* Data extracted from a collection:
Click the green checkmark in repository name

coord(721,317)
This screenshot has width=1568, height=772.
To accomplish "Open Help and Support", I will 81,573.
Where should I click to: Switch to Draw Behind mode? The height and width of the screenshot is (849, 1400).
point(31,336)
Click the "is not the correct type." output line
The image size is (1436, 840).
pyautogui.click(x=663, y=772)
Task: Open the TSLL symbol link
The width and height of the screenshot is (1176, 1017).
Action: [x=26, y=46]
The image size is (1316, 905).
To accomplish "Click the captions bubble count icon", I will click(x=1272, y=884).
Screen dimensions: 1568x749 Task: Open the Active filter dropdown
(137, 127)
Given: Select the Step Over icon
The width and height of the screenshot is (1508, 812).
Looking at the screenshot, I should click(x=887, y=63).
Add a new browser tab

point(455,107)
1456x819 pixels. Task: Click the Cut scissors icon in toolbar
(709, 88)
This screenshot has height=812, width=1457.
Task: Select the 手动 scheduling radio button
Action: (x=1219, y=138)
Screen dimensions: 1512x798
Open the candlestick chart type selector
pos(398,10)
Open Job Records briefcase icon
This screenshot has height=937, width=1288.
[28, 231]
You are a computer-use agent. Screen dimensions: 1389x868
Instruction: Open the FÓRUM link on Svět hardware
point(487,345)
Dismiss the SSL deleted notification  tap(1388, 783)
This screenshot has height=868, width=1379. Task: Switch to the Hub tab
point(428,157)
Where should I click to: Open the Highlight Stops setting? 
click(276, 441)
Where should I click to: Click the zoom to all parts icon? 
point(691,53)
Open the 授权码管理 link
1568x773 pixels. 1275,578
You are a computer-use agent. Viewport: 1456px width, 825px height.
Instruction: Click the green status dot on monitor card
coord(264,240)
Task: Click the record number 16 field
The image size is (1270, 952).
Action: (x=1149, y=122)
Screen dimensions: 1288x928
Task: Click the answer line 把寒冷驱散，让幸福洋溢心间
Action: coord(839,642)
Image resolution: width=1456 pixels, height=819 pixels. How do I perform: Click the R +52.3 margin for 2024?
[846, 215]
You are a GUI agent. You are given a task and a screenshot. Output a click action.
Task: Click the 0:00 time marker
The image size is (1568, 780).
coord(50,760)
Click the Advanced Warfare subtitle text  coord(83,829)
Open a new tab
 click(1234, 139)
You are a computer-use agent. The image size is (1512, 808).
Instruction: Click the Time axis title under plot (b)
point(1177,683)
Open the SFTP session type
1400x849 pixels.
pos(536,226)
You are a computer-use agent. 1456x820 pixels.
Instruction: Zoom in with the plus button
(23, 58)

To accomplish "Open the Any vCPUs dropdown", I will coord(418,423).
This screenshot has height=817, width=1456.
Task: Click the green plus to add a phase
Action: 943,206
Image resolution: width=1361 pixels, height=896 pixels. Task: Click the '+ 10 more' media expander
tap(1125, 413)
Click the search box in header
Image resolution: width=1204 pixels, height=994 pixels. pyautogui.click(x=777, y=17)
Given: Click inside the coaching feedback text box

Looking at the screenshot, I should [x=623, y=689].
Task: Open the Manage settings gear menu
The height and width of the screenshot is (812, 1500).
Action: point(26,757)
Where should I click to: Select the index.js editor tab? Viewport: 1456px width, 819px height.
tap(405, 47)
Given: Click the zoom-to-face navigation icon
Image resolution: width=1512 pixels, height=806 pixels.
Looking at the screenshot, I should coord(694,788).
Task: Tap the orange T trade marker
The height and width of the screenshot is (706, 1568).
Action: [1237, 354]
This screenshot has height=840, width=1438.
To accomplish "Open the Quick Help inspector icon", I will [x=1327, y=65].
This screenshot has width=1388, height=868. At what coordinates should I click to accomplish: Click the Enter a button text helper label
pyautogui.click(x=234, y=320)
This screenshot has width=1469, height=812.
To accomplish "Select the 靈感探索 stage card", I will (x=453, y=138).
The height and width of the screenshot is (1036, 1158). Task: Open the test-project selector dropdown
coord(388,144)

* WHAT YOU NEED TO DO:
Produce an exact copy of the entries above.

* SOLVED PROBLEM:
Click the green checkmark in repository name

coord(721,317)
This screenshot has width=1568, height=772.
To accomplish "Open Help and Support", I will 81,573.
Where should I click to: Switch to Draw Behind mode? The height and width of the screenshot is (849, 1400).
point(31,336)
Click the "is not the correct type." output line
The image size is (1436, 840).
pyautogui.click(x=663, y=772)
Task: Open the TSLL symbol link
The width and height of the screenshot is (1176, 1017).
Action: [x=26, y=46]
The image size is (1316, 905).
To accomplish "Click the captions bubble count icon", I will click(x=1272, y=884).
Screen dimensions: 1568x749 Task: Open the Active filter dropdown
(137, 127)
Given: Select the Step Over icon
The width and height of the screenshot is (1508, 812).
Looking at the screenshot, I should click(x=887, y=63).
Add a new browser tab

point(455,107)
1456x819 pixels. Task: Click the Cut scissors icon in toolbar
(709, 88)
This screenshot has height=812, width=1457.
Task: Select the 手动 scheduling radio button
Action: (x=1219, y=138)
Screen dimensions: 1512x798
Open the candlestick chart type selector
pos(398,10)
Open Job Records briefcase icon
This screenshot has height=937, width=1288.
[28, 231]
You are a computer-use agent. Screen dimensions: 1389x868
Instruction: Open the FÓRUM link on Svět hardware
point(487,345)
Dismiss the SSL deleted notification  tap(1388, 783)
This screenshot has height=868, width=1379. Task: Switch to the Hub tab
point(428,157)
Where should I click to: Open the Highlight Stops setting? 
click(276, 441)
Where should I click to: Click the zoom to all parts icon? 
point(691,53)
Open the 授权码管理 link
1568x773 pixels. 1275,578
You are a computer-use agent. Viewport: 1456px width, 825px height.
Instruction: Click the green status dot on monitor card
coord(264,240)
Task: Click the record number 16 field
The image size is (1270, 952).
Action: (x=1149, y=122)
Screen dimensions: 1288x928
Task: Click the answer line 把寒冷驱散，让幸福洋溢心间
Action: coord(839,642)
Image resolution: width=1456 pixels, height=819 pixels. How do I perform: Click the R +52.3 margin for 2024?
[846, 215]
You are a GUI agent. You are given a task and a screenshot. Output a click action.
Task: Click the 0:00 time marker
The image size is (1568, 780).
coord(50,760)
Click the Advanced Warfare subtitle text  coord(83,829)
Open a new tab
 click(1234, 139)
You are a computer-use agent. The image size is (1512, 808).
Instruction: Click the Time axis title under plot (b)
point(1177,683)
Open the SFTP session type
1400x849 pixels.
pos(536,226)
You are a computer-use agent. 1456x820 pixels.
Instruction: Zoom in with the plus button
(23, 58)

To accomplish "Open the Any vCPUs dropdown", I will coord(418,423).
This screenshot has height=817, width=1456.
Task: Click the green plus to add a phase
Action: 943,206
Image resolution: width=1361 pixels, height=896 pixels. Task: Click the '+ 10 more' media expander
tap(1125, 413)
Click the search box in header
Image resolution: width=1204 pixels, height=994 pixels. pyautogui.click(x=777, y=17)
Given: Click inside the coaching feedback text box

Looking at the screenshot, I should [x=623, y=689].
Task: Open the Manage settings gear menu
The height and width of the screenshot is (812, 1500).
Action: point(26,757)
Where should I click to: Select the index.js editor tab? Viewport: 1456px width, 819px height.
tap(405, 47)
Given: Click the zoom-to-face navigation icon
Image resolution: width=1512 pixels, height=806 pixels.
Looking at the screenshot, I should coord(694,788).
Task: Tap the orange T trade marker
The height and width of the screenshot is (706, 1568).
Action: [1237, 354]
This screenshot has height=840, width=1438.
To accomplish "Open the Quick Help inspector icon", I will [x=1327, y=65].
This screenshot has width=1388, height=868. At what coordinates should I click to accomplish: Click the Enter a button text helper label
pyautogui.click(x=234, y=320)
This screenshot has width=1469, height=812.
To accomplish "Select the 靈感探索 stage card", I will (x=453, y=138).
The height and width of the screenshot is (1036, 1158). Task: Open the test-project selector dropdown
coord(388,144)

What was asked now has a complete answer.